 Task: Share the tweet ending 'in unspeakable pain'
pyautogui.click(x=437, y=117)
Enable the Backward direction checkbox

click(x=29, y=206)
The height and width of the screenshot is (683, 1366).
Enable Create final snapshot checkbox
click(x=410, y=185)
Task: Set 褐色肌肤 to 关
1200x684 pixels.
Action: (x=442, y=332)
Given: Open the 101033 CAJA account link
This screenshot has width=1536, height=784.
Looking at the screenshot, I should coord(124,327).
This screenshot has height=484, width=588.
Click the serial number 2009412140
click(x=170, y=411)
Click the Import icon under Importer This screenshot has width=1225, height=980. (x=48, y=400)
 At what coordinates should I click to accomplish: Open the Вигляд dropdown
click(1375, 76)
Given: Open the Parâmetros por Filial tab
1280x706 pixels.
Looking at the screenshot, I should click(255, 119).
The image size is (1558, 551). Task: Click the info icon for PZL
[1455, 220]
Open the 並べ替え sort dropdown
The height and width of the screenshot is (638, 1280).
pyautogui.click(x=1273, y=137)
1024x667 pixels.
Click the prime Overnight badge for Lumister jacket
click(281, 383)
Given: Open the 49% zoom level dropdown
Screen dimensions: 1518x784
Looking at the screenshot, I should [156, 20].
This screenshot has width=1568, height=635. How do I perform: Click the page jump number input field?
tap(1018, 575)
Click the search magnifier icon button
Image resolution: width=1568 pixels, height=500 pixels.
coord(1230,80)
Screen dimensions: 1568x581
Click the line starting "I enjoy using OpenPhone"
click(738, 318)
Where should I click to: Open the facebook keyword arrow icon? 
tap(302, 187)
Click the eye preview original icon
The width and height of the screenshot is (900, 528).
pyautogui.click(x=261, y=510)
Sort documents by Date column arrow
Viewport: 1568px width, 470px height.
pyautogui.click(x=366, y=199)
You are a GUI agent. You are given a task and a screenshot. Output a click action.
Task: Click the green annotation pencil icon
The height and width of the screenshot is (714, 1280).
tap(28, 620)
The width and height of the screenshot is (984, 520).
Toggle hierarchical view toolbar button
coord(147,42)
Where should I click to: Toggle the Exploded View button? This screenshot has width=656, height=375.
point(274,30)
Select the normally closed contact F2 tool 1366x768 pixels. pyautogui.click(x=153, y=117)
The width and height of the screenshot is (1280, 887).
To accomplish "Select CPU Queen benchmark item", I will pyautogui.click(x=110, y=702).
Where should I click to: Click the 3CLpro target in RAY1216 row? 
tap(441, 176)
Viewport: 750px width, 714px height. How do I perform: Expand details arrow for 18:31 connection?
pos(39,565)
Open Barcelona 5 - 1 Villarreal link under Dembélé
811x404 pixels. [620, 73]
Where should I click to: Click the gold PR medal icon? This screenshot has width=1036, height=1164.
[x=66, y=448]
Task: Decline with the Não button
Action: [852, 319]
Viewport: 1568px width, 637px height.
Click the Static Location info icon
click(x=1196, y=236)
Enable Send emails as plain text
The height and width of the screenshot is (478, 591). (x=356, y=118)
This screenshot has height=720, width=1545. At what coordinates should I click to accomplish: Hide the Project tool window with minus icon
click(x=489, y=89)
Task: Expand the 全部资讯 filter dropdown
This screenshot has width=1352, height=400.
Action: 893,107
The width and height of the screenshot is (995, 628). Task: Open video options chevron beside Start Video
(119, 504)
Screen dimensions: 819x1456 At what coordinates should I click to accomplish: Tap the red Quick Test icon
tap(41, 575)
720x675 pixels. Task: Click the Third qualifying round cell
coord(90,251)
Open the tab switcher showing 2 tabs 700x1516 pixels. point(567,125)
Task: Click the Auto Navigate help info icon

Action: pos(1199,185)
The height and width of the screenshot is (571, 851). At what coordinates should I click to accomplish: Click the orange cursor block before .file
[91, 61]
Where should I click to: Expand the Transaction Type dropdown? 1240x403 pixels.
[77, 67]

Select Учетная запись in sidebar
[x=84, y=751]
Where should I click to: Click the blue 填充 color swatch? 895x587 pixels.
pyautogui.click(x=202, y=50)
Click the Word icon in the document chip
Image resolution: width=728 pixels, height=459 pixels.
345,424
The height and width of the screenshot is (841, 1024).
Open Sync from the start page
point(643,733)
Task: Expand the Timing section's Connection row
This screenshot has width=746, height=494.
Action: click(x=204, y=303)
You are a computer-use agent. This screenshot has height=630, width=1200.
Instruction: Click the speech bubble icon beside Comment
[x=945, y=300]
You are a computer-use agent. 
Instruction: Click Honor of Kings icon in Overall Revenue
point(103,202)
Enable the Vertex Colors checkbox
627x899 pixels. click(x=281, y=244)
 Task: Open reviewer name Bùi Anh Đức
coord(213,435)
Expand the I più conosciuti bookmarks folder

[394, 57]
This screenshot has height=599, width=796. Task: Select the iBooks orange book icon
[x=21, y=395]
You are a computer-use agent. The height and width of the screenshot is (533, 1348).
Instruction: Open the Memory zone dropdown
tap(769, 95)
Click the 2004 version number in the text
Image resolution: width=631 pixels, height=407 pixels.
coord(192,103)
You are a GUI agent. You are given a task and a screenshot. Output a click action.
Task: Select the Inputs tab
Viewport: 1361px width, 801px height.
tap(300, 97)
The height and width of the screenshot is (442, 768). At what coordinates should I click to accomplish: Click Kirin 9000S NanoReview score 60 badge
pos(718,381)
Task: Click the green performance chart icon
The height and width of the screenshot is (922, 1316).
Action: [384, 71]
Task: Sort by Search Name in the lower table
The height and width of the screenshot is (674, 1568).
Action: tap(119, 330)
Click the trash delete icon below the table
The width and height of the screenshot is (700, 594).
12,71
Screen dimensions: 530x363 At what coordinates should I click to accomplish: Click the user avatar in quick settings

++++

## [Action item]
The answer must hold exactly the lines of the entries above, from the first line through the line that contains "Given: Open the 49% zoom level dropdown", and no others.

## [Finished task]
 Task: Share the tweet ending 'in unspeakable pain'
pyautogui.click(x=437, y=117)
Enable the Backward direction checkbox

click(x=29, y=206)
The height and width of the screenshot is (683, 1366).
Enable Create final snapshot checkbox
click(x=410, y=185)
Task: Set 褐色肌肤 to 关
1200x684 pixels.
Action: (x=442, y=332)
Given: Open the 101033 CAJA account link
This screenshot has width=1536, height=784.
Looking at the screenshot, I should coord(124,327).
This screenshot has height=484, width=588.
Click the serial number 2009412140
click(x=170, y=411)
Click the Import icon under Importer This screenshot has width=1225, height=980. (x=48, y=400)
 At what coordinates should I click to accomplish: Open the Вигляд dropdown
click(1375, 76)
Given: Open the Parâmetros por Filial tab
1280x706 pixels.
Looking at the screenshot, I should click(255, 119).
The image size is (1558, 551). Task: Click the info icon for PZL
[1455, 220]
Open the 並べ替え sort dropdown
The height and width of the screenshot is (638, 1280).
pyautogui.click(x=1273, y=137)
1024x667 pixels.
Click the prime Overnight badge for Lumister jacket
click(281, 383)
Given: Open the 49% zoom level dropdown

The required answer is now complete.